=== PROBLEM DESCRIPTION ===
Pick out every line in the entries below that contains the word "label", matching case exactly, and copy each one.

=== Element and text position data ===
——————
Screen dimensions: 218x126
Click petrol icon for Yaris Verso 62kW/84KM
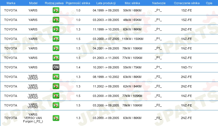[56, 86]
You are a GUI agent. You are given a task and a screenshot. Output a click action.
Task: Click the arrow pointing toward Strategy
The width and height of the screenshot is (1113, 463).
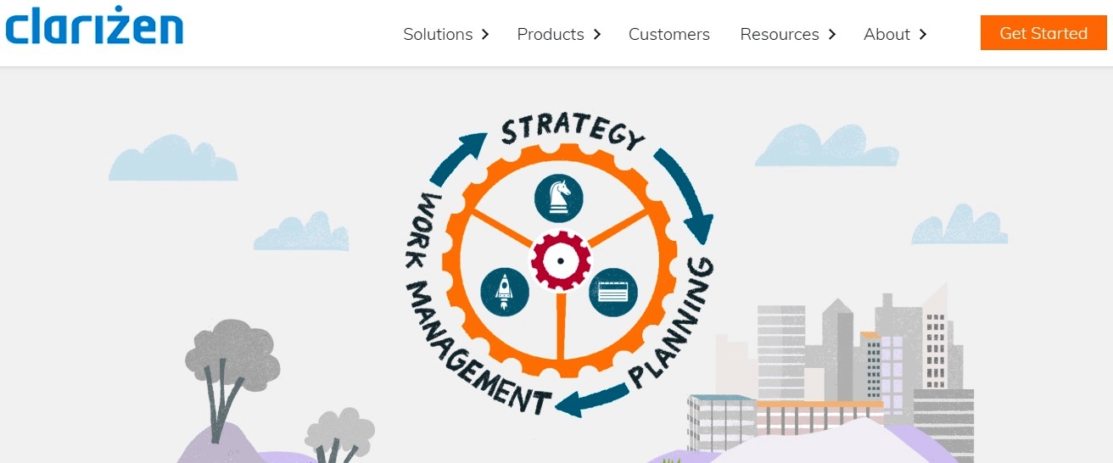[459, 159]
——————
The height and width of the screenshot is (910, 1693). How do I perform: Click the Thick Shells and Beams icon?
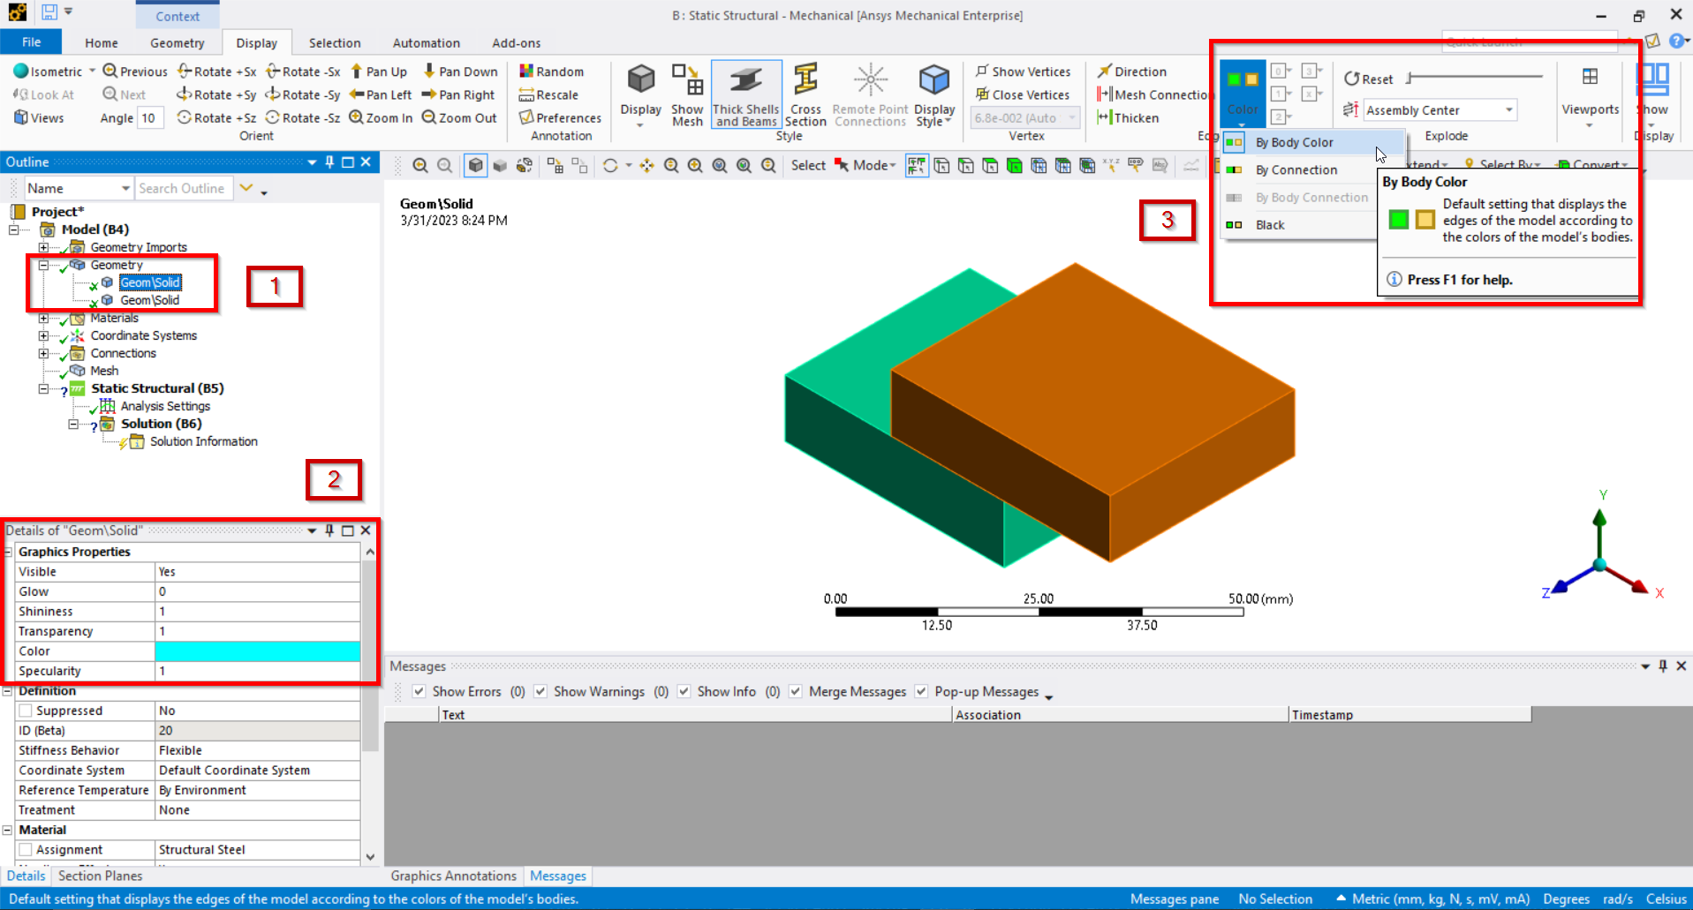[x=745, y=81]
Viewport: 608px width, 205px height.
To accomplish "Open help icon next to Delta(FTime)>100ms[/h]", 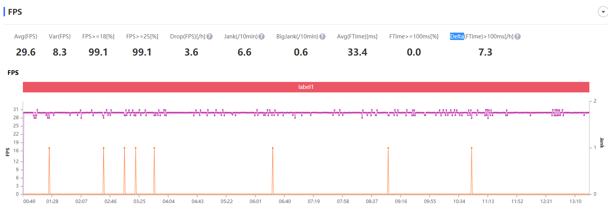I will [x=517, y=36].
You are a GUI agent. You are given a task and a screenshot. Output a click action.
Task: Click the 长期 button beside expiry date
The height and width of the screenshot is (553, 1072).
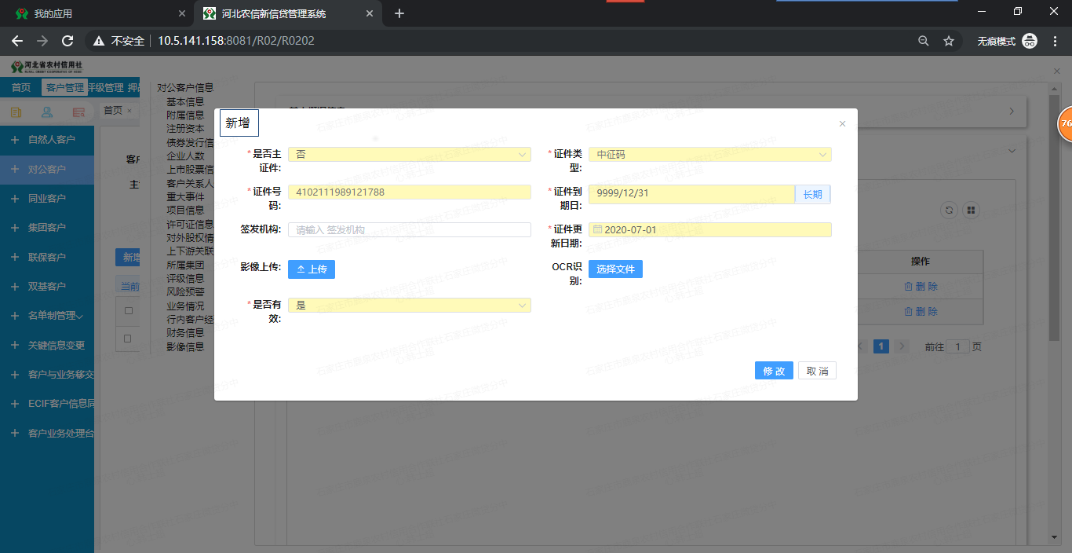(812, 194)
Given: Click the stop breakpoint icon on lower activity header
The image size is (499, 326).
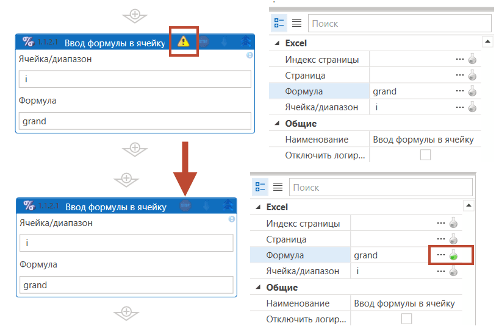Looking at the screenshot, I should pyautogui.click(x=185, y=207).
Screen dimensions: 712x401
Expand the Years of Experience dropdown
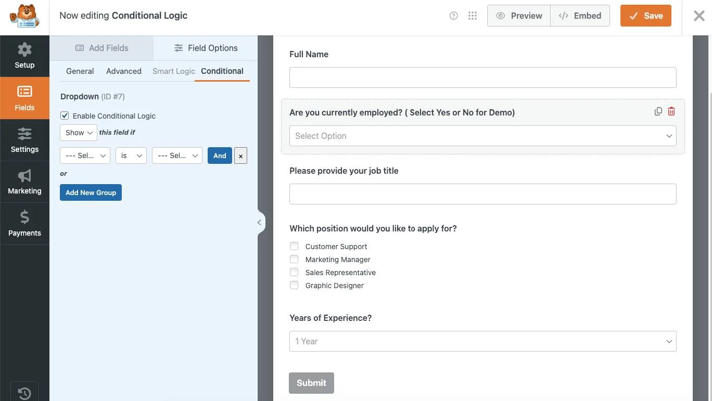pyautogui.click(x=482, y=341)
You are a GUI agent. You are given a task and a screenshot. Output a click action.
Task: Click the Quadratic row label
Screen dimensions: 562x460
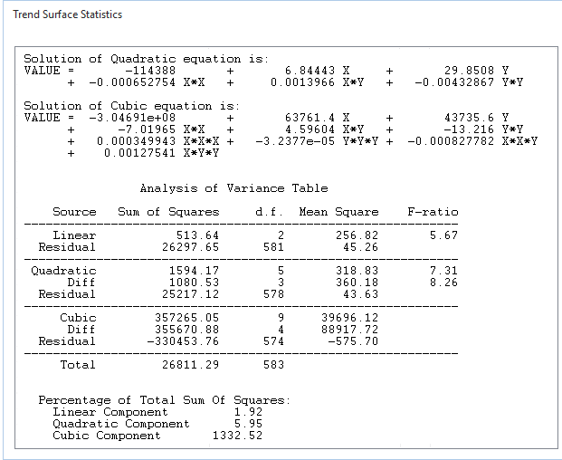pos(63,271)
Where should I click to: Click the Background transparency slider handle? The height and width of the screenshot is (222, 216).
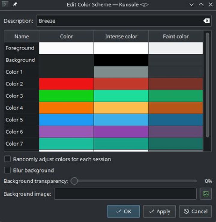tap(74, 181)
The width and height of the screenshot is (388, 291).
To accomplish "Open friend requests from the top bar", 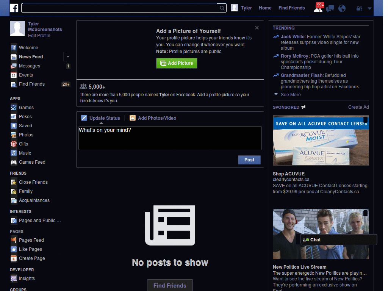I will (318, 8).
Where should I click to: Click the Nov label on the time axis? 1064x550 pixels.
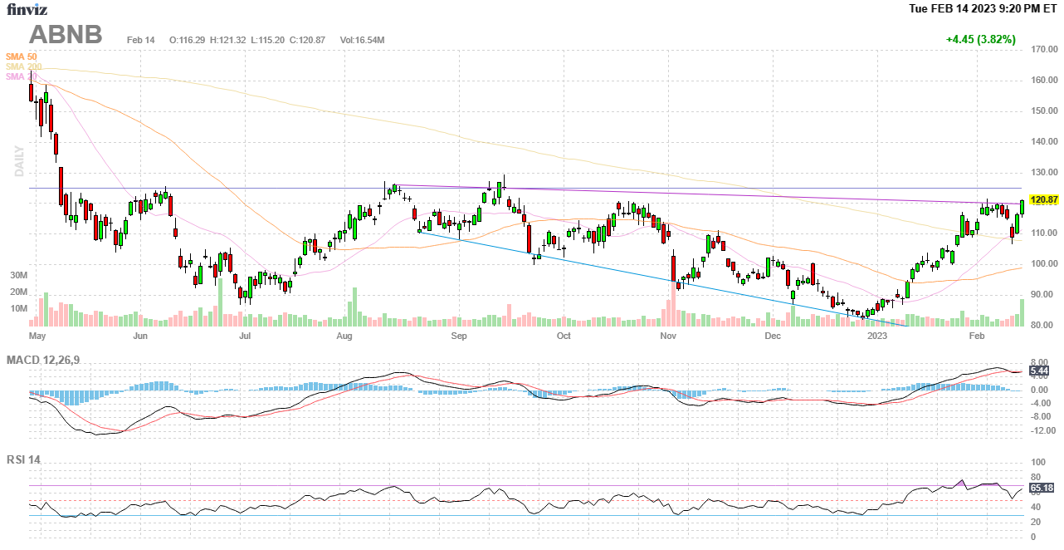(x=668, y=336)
——————
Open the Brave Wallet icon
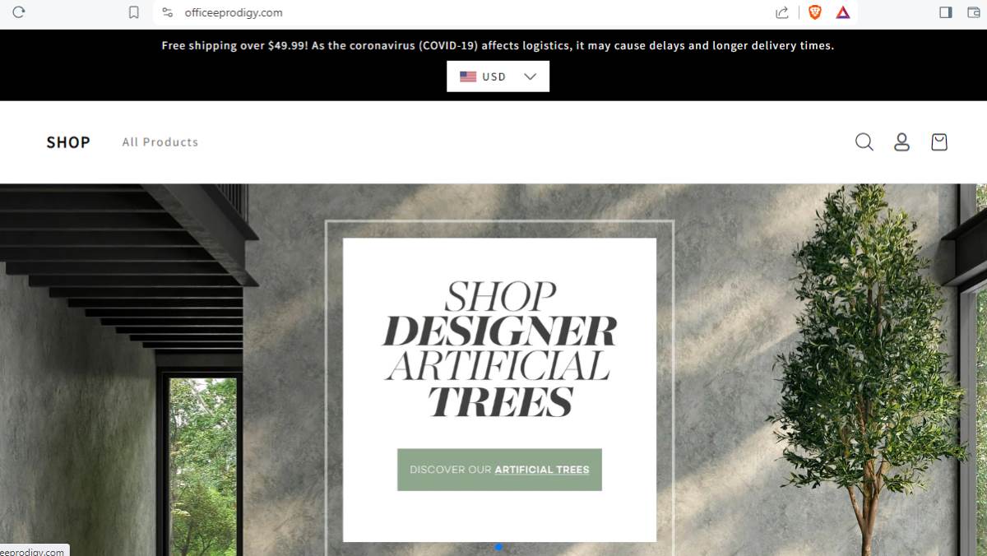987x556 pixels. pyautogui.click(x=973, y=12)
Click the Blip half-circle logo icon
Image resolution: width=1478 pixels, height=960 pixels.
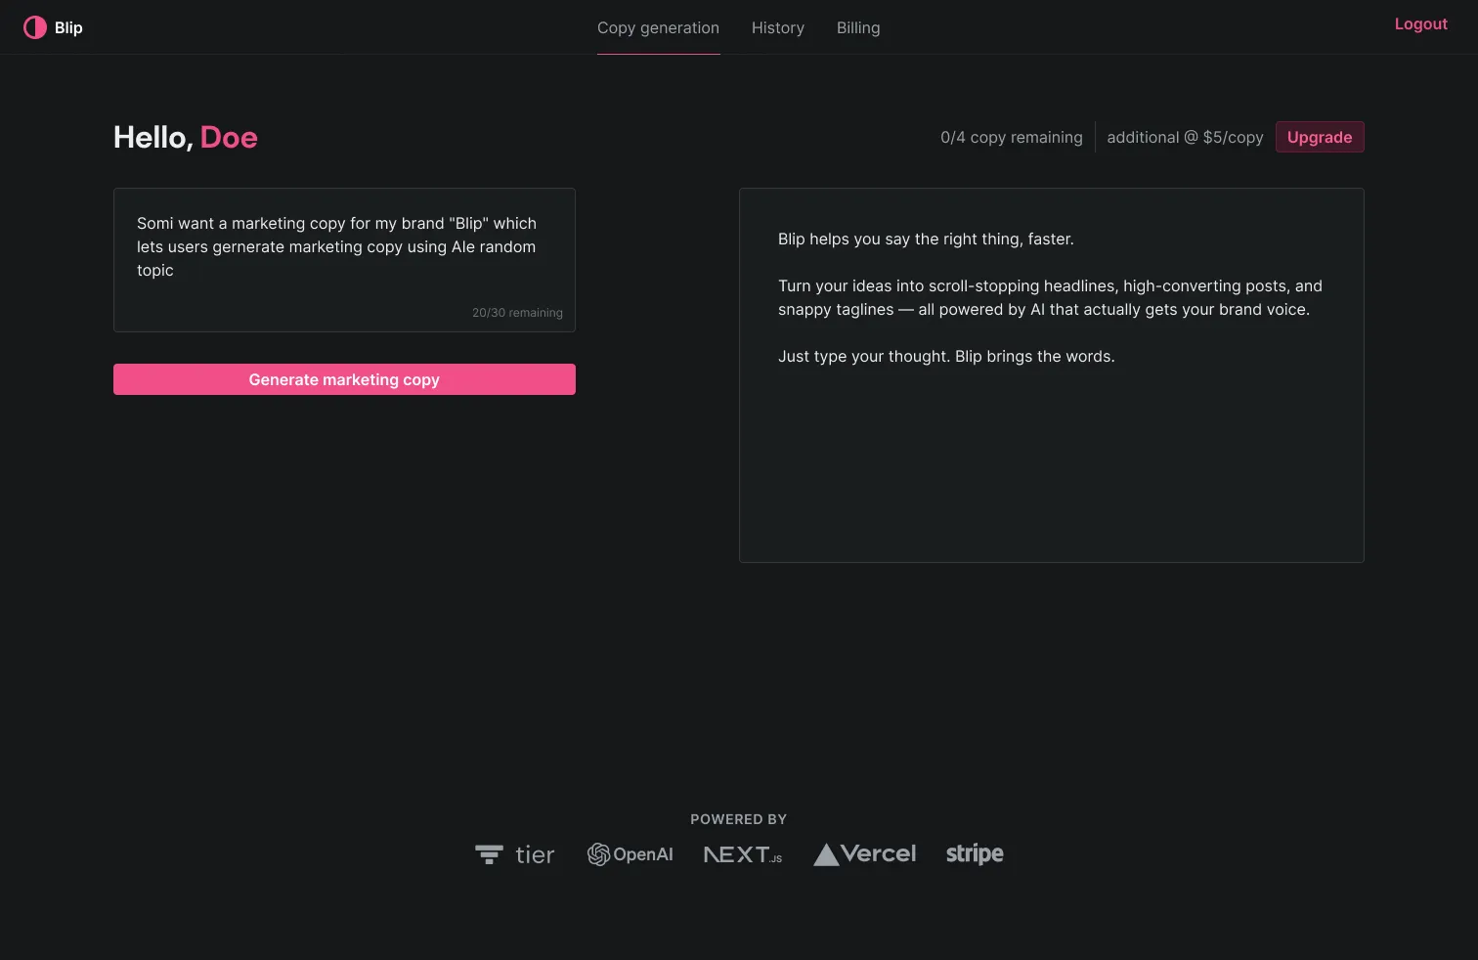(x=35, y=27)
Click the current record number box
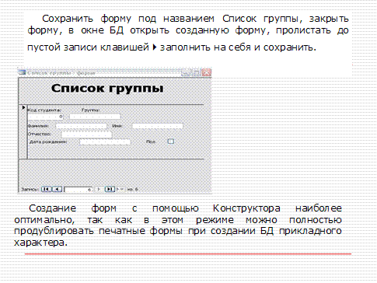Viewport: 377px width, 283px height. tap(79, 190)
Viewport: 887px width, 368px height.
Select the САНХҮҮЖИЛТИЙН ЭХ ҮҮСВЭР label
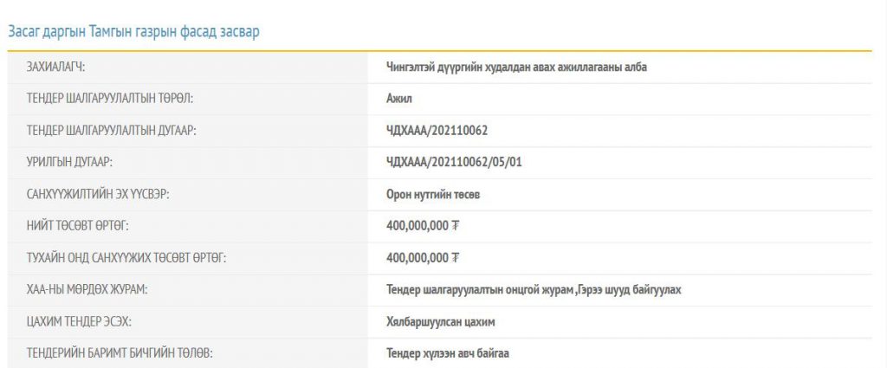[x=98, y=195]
——————
=== WRITTEN SOLUTION ===
Task: Click the Quadratic row label
Where should I click to: Click the Nov label on the time axis? 1064x550 pixels.
Select the САНХҮҮЖИЛТИЙН ЭХ ҮҮСВЭР label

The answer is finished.